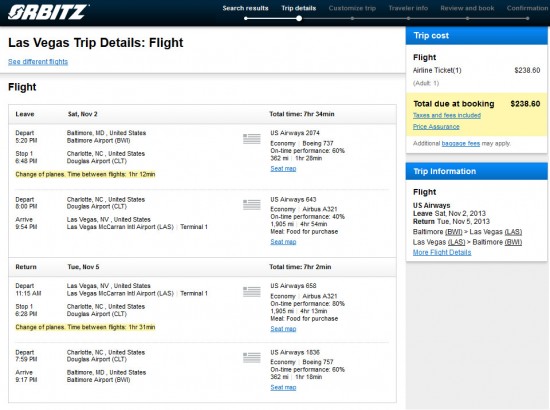Click the US Airways 1836 airline flag icon
This screenshot has height=410, width=550.
(251, 357)

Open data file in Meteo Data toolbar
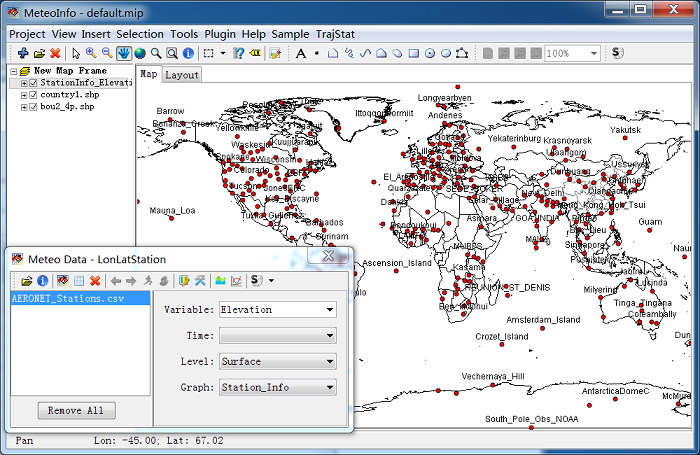pos(27,281)
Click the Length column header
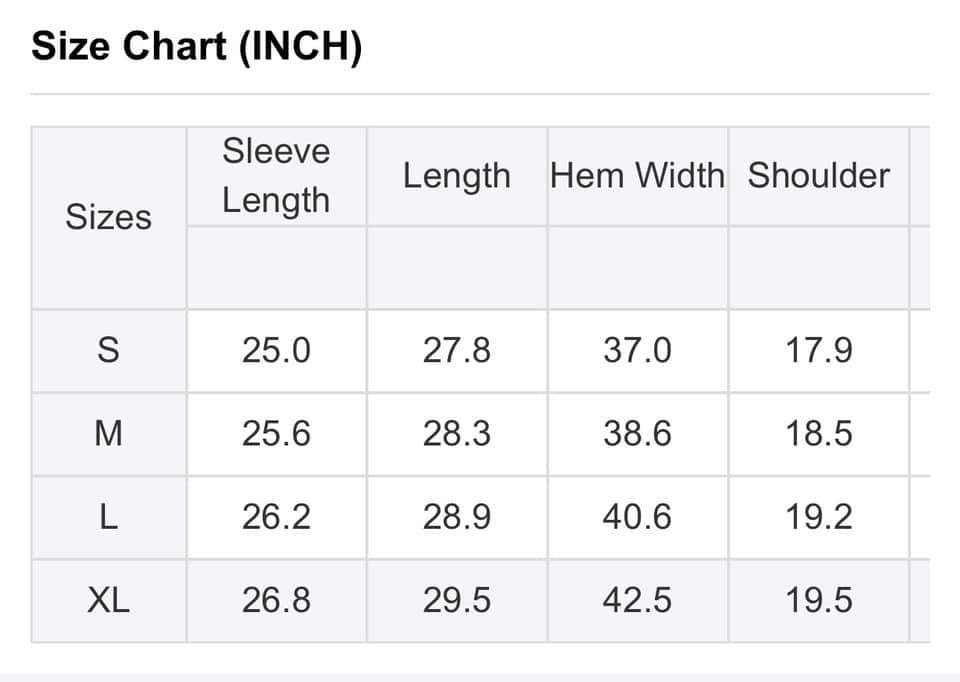The width and height of the screenshot is (960, 682). pyautogui.click(x=457, y=176)
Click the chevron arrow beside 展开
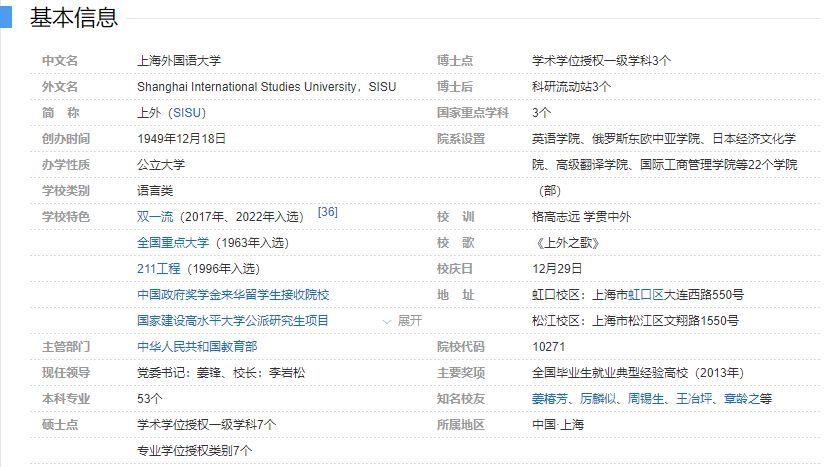This screenshot has height=467, width=830. [388, 321]
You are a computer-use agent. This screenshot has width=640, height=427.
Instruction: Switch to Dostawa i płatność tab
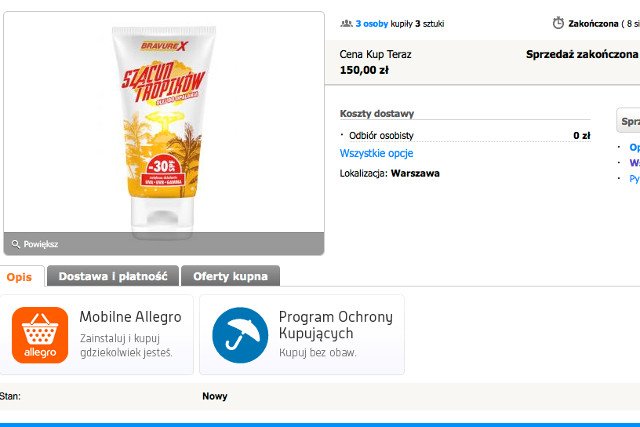point(113,276)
══════════
REQUIRED WORK
Given the listing above, return exactly, and only, the lines from the line with "Open data file in Meteo Data toolbar" through its final line, both included, with the pictures removed.

SOLUTION FOR THIS PROBLEM
Open data file in Meteo Data toolbar
pos(27,281)
Click the Length column header
The width and height of the screenshot is (960, 682). pyautogui.click(x=457, y=176)
Click the chevron arrow beside 展开
This screenshot has height=467, width=830. [388, 321]
You are a computer-use agent. This screenshot has width=640, height=427.
Instruction: Switch to Dostawa i płatność tab
point(113,276)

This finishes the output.